地上イージス 計画撤回を明確にせよ

2020年6月17日 07時13分
 「イージス・アショア」を、秋田、山口両県に配備する計画が停止された。それ自体は歓迎したいが、導入自体を断念したのか、判然としない。閣議決定により、計画撤回を明確にすべきだ。
 イージス・アショアは地上配備のミサイル迎撃システムで弾道ミサイルを撃ち落とす防衛装備。政府は昨年、秋田、山口両県の陸上自衛隊演習場二カ所を選定し、配備計画を進めてきたが、河野太郎防衛相が十五日、計画停止を表明した。
 ミサイル発射後、「ブースター」と呼ばれる初期加速装置を演習場内に確実に落下させることができないことが判明。改善には十年以上の期間と数千億円の費用が想定され、「コスト、期間を考えれば合理的ではない」との理由からだ。
 そもそも、この計画を強引に進めること自体に無理があった。
 秋田、山口両県への配備は、日本全土を網羅するためと説明されてきたが、ハワイとグアムに駐留する米軍基地を守ることが真の目的では、との疑念は消えない。
 さらにイージス・アショアは価格や納期の設定に米国が主導権を持つ対外有償軍事援助(FMS)での調達だ。二基の取得費用に三十年間の維持・運用費、ミサイル発射装置や用地取得費、施設整備費を含めれば、少なくとも五千億円以上に膨れ上がる。
 海上自衛隊はすでにイージス艦を展開しており、トランプ米政権の購入圧力で新たに地上に配備しても巨費に見合う安全保障上の効果があるのか疑問視されていた。
 防衛省が誤った報告書を作成したり、住民説明会で職員が居眠りしたりする大失態も加わり、演習場近隣の住民や自治体の理解がとても得られる状況ではない。
 新型コロナウイルス対策への巨額の支出で財政状況は厳しくなっており、費用対効果が疑わしい計画は取りやめ、国民の命や暮らしを守るために振り向けるのは当然だ。河野氏の判断は妥当である。

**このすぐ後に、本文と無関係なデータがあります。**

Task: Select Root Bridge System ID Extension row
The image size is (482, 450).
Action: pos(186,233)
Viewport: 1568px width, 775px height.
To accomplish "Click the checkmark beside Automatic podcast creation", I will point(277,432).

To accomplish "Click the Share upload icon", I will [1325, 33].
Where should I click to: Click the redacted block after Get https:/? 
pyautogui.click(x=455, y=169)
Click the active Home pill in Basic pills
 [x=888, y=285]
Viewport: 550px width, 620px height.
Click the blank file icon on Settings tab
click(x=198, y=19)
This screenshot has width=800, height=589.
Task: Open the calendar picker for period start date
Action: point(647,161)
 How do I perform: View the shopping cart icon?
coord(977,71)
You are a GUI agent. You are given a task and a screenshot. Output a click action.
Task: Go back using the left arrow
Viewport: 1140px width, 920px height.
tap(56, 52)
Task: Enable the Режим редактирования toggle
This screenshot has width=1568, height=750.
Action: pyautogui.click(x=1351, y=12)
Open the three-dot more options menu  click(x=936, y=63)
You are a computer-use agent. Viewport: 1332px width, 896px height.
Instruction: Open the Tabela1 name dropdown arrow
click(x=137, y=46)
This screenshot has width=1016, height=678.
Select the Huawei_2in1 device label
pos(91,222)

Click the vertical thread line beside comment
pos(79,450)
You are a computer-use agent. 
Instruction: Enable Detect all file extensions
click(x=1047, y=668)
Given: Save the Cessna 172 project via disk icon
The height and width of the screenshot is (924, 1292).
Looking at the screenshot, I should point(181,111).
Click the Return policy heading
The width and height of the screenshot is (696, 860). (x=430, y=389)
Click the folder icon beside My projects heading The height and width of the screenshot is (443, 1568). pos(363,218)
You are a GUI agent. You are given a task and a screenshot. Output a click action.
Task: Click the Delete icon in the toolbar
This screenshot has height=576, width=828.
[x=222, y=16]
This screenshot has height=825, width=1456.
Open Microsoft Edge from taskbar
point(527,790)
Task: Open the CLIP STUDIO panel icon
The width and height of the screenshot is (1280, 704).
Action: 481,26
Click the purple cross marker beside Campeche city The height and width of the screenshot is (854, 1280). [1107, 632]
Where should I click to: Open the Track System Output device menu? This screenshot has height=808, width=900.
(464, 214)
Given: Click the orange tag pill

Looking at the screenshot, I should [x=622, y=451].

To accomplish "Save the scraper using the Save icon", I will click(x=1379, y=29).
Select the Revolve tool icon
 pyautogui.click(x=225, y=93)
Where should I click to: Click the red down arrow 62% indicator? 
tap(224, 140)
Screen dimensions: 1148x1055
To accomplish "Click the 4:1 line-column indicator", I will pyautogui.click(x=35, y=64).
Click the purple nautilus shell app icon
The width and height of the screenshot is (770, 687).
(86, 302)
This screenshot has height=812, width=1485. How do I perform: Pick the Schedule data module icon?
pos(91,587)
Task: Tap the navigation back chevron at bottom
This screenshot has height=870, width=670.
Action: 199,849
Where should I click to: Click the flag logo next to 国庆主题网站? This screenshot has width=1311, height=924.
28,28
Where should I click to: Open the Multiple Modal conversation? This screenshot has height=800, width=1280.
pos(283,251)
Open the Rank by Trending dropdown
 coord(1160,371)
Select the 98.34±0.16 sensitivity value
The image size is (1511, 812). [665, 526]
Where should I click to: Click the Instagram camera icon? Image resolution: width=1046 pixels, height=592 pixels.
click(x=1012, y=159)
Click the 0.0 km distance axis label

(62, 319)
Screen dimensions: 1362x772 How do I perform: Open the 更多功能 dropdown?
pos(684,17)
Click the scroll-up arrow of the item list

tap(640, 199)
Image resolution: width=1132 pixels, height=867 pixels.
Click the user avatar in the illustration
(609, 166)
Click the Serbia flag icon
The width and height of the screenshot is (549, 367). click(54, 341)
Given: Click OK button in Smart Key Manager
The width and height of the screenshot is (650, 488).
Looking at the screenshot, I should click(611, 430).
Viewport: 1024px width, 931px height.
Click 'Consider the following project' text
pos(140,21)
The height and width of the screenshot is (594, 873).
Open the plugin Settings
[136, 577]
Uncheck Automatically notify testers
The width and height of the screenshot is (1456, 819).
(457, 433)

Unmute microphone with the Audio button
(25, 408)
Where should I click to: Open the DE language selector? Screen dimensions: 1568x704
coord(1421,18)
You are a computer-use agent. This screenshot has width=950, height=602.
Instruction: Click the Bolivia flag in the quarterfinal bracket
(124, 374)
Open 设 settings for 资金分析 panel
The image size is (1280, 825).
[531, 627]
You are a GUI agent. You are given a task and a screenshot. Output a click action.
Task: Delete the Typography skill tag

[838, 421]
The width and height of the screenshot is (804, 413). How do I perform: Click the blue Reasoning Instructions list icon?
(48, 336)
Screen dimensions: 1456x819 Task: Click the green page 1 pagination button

 ただ、正式な手続きを経なければ計画断念にはならない。来年度概算要求に関連予算を盛り込まないだけでなく、防衛計画の大綱と中期防衛力整備計画に明記された地上イージス計画を削除して、閣議決定をやり直すべきだ。
 費用対効果の疑わしい防衛政策を、住民の反対を押し切って強行する構図は、沖縄県名護市での米軍新基地建設も同じである。
 地上イージスでできた計画の停止が、辺野古でできないはずがない。河野氏の英断を期待したい。